Aarhus School of Architecture presents: Drawing of the Year 2020
Announcement of the international student competition
01.09.2020
Announcement of the international student competition
01.09.2020
For the last 7 years Aarhus School of Architecture has celebrated architectural drawing through the international drawing competition for architecture students, DRAWING OF THE YEAR. The competition is a joint collaboration with Schmidt, Hammer, Lassen Architects, Vola, and The Danish Arts Foundation. Every year the number of participants has increased, and so has the quality and the level of the drawings. Internationally acknowledged architects from all over the world have taken part of the jurys and thereby contributed to the high standard and professionalism in the organization of the competition.
* * * * * * *
Written instruction A –
Return everything in the drawing competition announcement from "Aarhus School of Architecture presents: Drawing" down to "of the competition.".
Written instruction B –
Summarize the drawing competition announcement in two sentences.
Written instruction C –
Answer these questions on the drawing competition announcement:
(i) What date is given for the announcement?
(ii) For how many years has Aarhus School of Architecture celebrated architectural drawing through the competition?
(iii) Which partners collaborate with the school on the competition?
Work only from the announcement text when completing each task.
* * * * * * *
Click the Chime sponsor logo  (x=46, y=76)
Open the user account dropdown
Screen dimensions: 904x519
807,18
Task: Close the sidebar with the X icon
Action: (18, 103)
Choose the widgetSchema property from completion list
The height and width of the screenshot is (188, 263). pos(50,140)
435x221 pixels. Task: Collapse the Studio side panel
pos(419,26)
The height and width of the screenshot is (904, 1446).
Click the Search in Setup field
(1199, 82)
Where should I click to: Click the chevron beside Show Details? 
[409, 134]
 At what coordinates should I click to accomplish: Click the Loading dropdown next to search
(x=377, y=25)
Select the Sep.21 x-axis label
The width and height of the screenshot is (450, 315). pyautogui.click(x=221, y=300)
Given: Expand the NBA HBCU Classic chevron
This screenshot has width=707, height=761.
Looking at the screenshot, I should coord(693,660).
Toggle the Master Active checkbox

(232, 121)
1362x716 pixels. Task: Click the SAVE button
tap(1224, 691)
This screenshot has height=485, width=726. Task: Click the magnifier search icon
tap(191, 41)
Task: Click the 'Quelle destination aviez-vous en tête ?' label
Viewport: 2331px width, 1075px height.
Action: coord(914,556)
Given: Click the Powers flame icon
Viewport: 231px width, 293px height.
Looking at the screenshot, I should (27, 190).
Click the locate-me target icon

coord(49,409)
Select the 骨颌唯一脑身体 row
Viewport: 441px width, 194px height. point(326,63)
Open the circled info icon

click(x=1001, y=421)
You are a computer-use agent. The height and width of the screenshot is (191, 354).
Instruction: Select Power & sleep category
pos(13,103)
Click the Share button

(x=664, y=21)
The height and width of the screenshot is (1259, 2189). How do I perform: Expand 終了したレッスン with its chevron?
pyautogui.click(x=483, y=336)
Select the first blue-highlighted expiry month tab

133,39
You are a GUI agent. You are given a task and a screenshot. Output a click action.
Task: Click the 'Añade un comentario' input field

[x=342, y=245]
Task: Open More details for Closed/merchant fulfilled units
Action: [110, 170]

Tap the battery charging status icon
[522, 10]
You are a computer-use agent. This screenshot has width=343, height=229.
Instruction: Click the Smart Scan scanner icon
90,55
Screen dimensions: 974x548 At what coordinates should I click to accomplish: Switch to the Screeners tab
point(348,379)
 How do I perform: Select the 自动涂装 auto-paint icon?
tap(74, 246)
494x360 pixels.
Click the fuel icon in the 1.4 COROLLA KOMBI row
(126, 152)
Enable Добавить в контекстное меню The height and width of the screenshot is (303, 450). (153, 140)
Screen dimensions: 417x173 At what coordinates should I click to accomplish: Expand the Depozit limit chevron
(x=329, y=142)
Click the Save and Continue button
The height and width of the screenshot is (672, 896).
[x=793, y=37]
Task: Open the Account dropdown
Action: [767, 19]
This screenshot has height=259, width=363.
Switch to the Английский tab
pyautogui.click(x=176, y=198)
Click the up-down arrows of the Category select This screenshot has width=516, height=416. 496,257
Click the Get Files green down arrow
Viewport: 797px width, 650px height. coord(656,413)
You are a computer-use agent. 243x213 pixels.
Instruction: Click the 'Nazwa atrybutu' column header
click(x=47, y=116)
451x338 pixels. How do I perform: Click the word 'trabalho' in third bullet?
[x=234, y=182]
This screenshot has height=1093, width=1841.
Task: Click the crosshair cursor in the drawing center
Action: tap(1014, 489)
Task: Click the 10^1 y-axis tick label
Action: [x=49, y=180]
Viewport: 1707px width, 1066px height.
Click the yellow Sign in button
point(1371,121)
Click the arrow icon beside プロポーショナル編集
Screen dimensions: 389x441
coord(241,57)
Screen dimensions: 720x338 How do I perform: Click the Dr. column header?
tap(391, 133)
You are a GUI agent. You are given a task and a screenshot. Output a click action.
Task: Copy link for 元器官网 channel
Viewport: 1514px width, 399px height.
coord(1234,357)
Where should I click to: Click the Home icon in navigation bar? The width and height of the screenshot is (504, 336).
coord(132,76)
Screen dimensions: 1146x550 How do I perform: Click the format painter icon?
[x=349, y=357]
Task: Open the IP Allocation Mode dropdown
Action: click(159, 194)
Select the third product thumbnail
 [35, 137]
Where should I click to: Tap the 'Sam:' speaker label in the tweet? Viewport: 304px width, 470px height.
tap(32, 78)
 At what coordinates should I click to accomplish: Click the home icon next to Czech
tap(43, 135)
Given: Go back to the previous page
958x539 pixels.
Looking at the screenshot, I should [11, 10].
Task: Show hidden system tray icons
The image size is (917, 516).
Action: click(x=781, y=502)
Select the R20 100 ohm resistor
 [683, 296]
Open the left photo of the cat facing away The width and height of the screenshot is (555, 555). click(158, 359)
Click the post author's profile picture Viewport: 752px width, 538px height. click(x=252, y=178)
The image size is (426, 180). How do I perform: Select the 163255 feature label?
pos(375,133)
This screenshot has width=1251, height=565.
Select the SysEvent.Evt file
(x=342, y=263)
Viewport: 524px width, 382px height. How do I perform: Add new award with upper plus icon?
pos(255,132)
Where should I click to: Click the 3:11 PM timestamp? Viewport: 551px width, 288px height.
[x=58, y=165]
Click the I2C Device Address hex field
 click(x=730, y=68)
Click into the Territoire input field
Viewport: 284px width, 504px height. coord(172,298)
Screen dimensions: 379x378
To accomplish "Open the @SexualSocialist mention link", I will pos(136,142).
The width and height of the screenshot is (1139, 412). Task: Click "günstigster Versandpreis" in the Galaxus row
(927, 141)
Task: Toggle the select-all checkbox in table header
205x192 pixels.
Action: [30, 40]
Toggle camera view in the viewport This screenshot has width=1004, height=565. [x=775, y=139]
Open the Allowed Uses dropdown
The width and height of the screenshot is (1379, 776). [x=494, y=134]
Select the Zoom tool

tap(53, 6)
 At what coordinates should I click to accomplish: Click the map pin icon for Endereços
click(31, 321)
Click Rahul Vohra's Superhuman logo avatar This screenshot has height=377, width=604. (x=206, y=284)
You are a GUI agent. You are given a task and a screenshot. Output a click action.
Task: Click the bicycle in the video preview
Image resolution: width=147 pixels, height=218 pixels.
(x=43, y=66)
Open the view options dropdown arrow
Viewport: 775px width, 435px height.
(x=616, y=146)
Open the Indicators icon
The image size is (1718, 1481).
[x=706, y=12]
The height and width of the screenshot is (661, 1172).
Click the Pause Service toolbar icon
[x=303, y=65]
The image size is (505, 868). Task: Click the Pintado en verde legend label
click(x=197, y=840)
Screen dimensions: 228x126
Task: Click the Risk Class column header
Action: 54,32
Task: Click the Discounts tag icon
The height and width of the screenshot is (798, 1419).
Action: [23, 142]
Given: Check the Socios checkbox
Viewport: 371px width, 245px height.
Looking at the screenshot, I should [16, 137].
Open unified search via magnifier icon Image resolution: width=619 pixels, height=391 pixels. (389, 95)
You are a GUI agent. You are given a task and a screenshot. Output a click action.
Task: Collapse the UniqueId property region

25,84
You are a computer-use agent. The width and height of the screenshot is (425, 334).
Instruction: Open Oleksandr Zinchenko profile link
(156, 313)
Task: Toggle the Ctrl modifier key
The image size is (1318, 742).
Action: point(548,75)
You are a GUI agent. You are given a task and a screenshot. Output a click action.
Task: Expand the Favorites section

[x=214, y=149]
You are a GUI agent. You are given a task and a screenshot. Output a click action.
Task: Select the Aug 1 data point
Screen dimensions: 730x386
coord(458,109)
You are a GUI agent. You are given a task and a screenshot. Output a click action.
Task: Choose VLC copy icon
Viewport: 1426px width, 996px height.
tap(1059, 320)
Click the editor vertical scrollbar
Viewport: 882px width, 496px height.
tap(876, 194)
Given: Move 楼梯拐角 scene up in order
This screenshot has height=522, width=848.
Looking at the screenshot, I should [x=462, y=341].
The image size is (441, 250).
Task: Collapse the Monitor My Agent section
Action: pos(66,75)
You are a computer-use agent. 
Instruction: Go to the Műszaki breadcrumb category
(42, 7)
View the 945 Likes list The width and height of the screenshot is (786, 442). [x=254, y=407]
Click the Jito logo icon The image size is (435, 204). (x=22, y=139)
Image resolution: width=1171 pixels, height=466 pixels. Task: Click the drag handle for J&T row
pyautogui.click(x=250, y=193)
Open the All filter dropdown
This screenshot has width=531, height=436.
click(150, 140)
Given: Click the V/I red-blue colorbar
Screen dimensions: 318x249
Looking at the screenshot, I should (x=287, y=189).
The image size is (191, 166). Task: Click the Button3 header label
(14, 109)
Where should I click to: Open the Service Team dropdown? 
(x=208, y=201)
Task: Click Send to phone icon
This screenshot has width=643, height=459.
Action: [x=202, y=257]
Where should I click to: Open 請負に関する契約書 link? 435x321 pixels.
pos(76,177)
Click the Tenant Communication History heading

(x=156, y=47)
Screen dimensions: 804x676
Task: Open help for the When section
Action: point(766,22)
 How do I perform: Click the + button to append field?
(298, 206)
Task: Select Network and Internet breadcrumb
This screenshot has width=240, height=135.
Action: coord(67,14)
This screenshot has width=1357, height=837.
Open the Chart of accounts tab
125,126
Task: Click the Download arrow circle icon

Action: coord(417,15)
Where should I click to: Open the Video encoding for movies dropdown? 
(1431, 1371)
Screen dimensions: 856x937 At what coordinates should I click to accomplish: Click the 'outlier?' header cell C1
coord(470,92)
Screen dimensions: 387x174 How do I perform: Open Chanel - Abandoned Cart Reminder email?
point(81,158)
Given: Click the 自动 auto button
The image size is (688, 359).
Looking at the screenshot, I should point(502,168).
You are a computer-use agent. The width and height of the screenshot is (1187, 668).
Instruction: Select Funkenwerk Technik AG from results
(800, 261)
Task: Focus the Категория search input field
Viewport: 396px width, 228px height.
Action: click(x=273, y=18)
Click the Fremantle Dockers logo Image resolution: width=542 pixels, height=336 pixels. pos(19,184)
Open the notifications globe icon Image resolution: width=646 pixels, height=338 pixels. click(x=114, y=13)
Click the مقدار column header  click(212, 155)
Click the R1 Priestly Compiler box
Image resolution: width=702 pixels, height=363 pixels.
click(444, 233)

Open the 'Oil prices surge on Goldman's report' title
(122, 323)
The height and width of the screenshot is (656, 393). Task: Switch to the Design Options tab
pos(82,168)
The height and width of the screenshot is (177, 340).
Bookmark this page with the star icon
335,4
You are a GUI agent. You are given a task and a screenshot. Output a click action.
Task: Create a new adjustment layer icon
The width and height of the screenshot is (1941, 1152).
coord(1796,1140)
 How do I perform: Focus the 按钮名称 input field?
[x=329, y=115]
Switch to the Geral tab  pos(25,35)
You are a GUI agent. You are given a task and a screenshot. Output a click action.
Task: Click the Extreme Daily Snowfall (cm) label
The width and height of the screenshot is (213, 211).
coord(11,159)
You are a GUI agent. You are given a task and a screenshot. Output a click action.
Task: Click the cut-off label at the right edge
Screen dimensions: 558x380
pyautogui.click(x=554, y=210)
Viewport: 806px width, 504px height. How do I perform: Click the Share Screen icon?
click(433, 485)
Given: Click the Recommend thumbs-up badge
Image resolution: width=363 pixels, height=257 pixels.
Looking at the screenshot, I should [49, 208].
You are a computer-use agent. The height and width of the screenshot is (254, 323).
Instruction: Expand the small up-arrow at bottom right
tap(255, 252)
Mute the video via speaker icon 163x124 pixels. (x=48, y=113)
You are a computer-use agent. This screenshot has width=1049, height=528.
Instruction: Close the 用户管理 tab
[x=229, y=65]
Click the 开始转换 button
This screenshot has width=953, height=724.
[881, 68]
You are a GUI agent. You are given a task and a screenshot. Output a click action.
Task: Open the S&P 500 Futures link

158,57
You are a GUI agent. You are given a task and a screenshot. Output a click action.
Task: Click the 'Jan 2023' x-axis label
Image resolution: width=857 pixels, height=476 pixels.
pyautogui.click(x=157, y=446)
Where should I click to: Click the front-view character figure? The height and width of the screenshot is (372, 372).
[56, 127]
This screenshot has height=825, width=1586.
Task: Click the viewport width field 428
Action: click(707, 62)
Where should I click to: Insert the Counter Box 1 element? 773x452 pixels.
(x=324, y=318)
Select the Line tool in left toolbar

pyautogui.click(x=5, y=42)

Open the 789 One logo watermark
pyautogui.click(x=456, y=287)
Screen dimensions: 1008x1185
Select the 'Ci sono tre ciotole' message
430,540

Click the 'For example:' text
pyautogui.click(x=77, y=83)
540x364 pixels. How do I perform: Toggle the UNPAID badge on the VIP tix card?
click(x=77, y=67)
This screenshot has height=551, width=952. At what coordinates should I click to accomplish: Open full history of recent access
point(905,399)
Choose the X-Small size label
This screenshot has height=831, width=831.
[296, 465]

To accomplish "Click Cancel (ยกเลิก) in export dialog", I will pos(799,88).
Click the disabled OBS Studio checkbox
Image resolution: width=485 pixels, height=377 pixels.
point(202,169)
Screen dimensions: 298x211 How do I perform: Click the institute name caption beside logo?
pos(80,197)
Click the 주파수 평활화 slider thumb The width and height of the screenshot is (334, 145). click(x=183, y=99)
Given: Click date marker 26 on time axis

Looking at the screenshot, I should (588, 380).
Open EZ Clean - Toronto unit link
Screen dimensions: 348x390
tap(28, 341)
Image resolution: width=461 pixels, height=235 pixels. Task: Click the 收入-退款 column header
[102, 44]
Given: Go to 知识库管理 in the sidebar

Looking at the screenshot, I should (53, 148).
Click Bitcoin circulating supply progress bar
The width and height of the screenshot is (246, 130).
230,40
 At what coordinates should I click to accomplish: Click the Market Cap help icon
* * * * * * *
Task result A –
Aarhus School of Architecture presents: Drawing of the Year 2020
Announcement of the international student competition
01.09.2020
Announcement of the international student competition
01.09.2020
For the last 7 years Aarhus School of Architecture has celebrated architectural drawing through the international drawing competition for architecture students, DRAWING OF THE YEAR. The competition is a joint collaboration with Schmidt, Hammer, Lassen Architects, Vola, and The Danish Arts Foundation. Every year the number of participants has increased, and so has the quality and the level of the drawings. Internationally acknowledged architects from all over the world have taken part of the jurys and thereby contributed to the high standard and professionalism in the organization of the competition.

Task result B –
For the last 7 years, Aarhus School of Architecture has celebrated architectural drawing through DRAWING OF THE YEAR, an international drawing competition for architecture students run jointly with Schmidt, Hammer, Lassen Architects, Vola, and The Danish Arts Foundation. Participation and the quality and level of the drawings have risen every year, and internationally acknowledged architects on the juries have contributed to the competition's high standard and professionalism.

Task result C –
(i) 01.09.2020
(ii) 7 years
(iii) Schmidt, Hammer, Lassen Architects, Vola, and The Danish Arts Foundation